● **SUPPLIED MATERIAL**:
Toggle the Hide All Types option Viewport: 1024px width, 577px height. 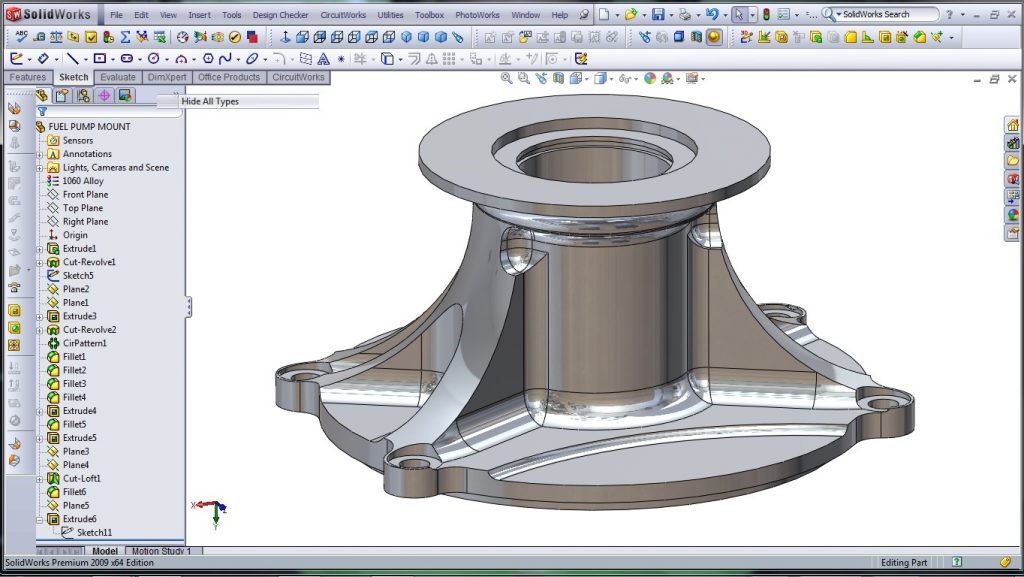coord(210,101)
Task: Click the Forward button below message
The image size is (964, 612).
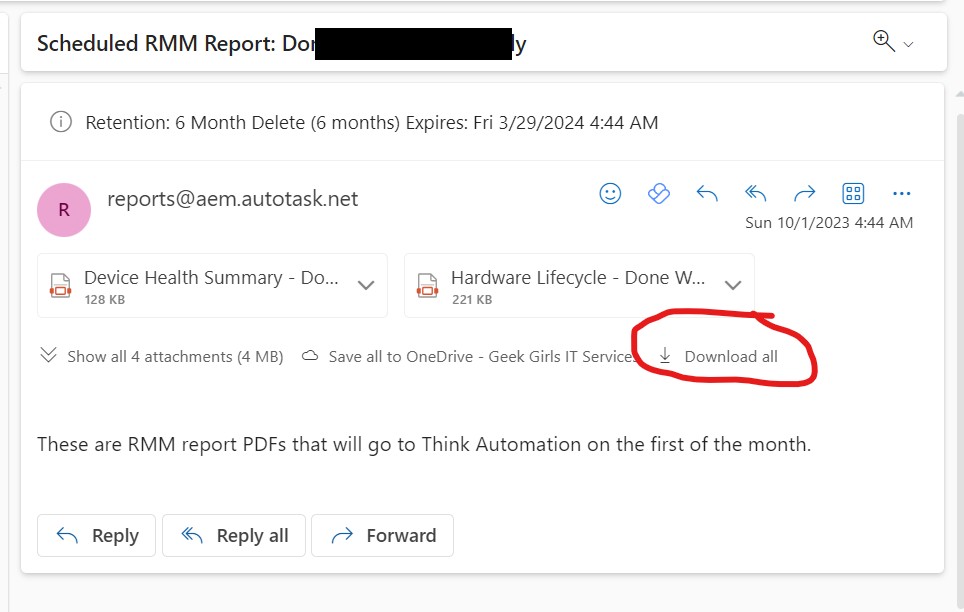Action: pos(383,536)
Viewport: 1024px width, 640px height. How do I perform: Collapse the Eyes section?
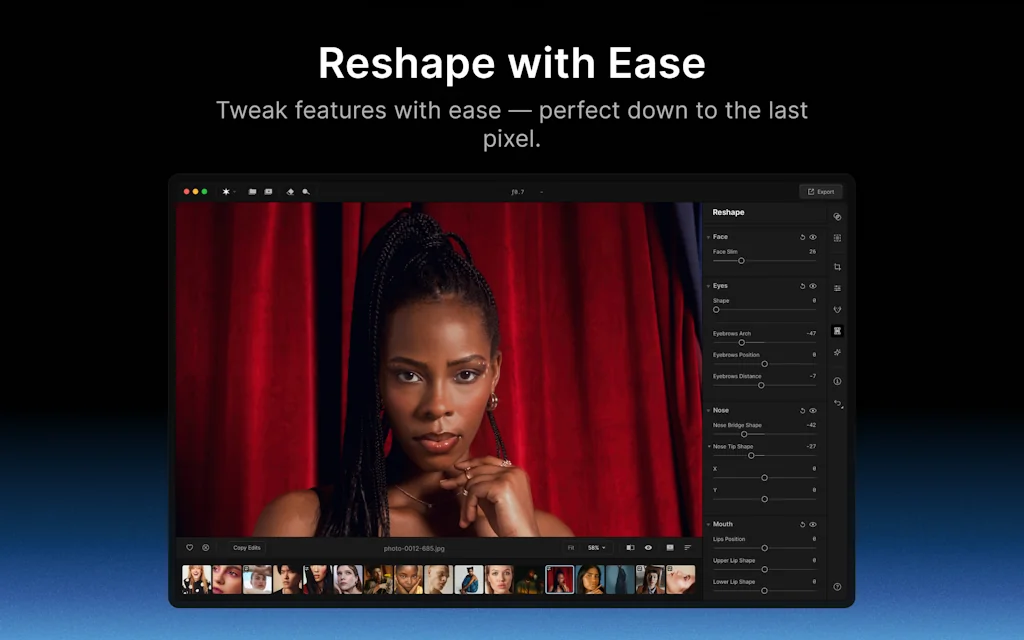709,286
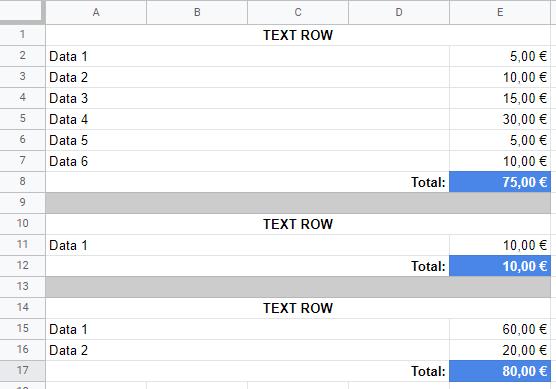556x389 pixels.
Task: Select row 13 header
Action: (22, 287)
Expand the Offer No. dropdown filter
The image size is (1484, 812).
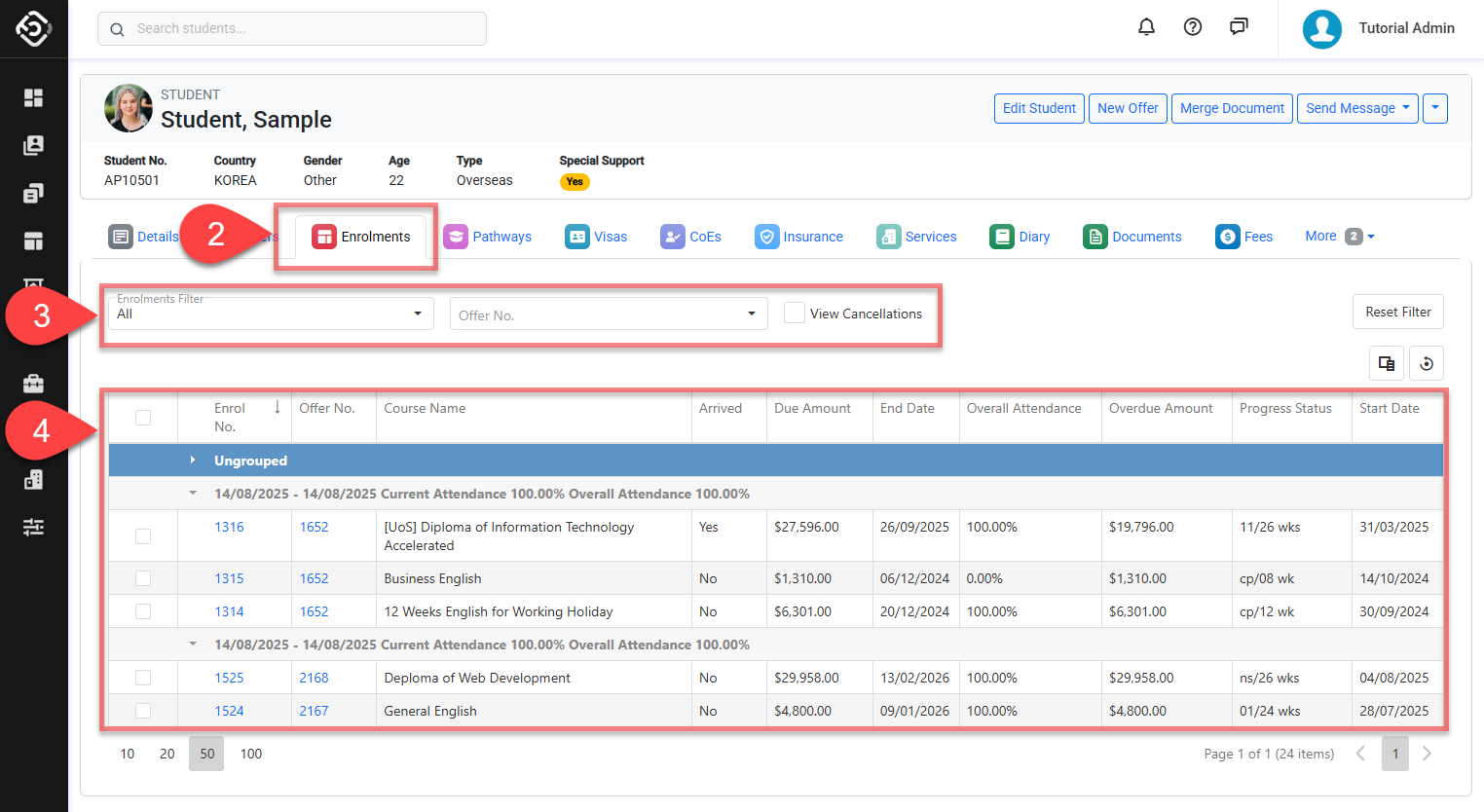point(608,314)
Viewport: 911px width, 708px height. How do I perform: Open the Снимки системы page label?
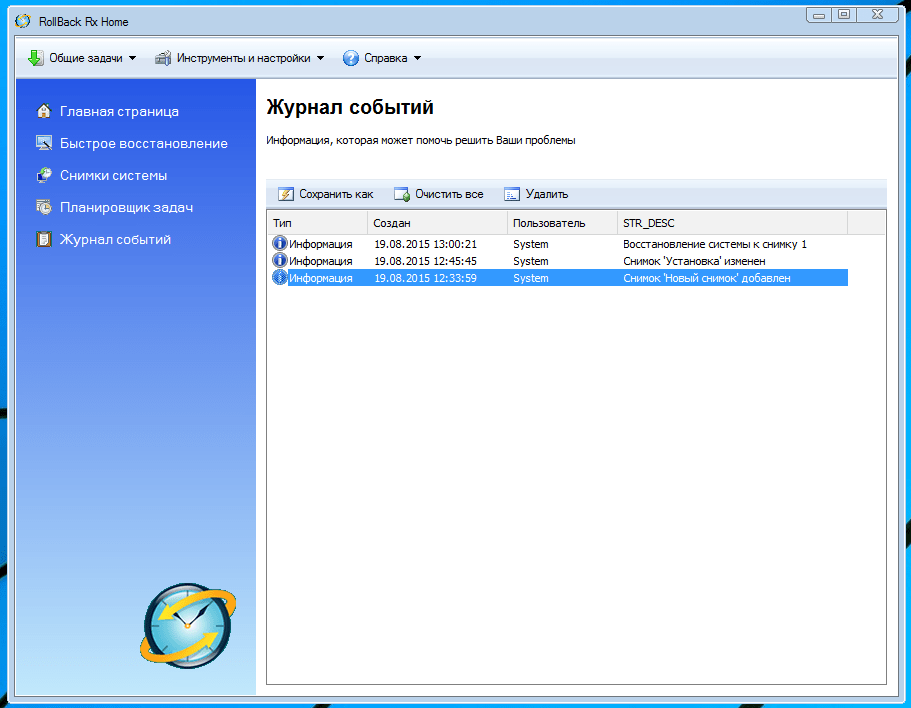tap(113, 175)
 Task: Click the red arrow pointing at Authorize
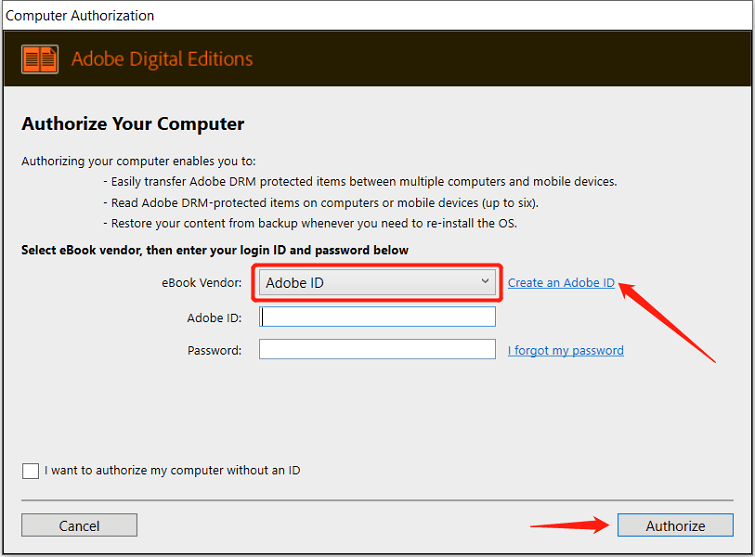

● **EXERCISE**:
Where the line containing "Expand the Offer No. dropdown filter" appears, begin writing out the lines word for word, and continue through the last line of the data, leaving out pictures.

● **EXERCISE SOLUTION**:
Expand the Offer No. dropdown filter
The image size is (1484, 812).
point(608,314)
Viewport: 911px width, 708px height. How do I perform: Open the Снимки системы page label?
tap(113, 175)
 Task: Click the red arrow pointing at Authorize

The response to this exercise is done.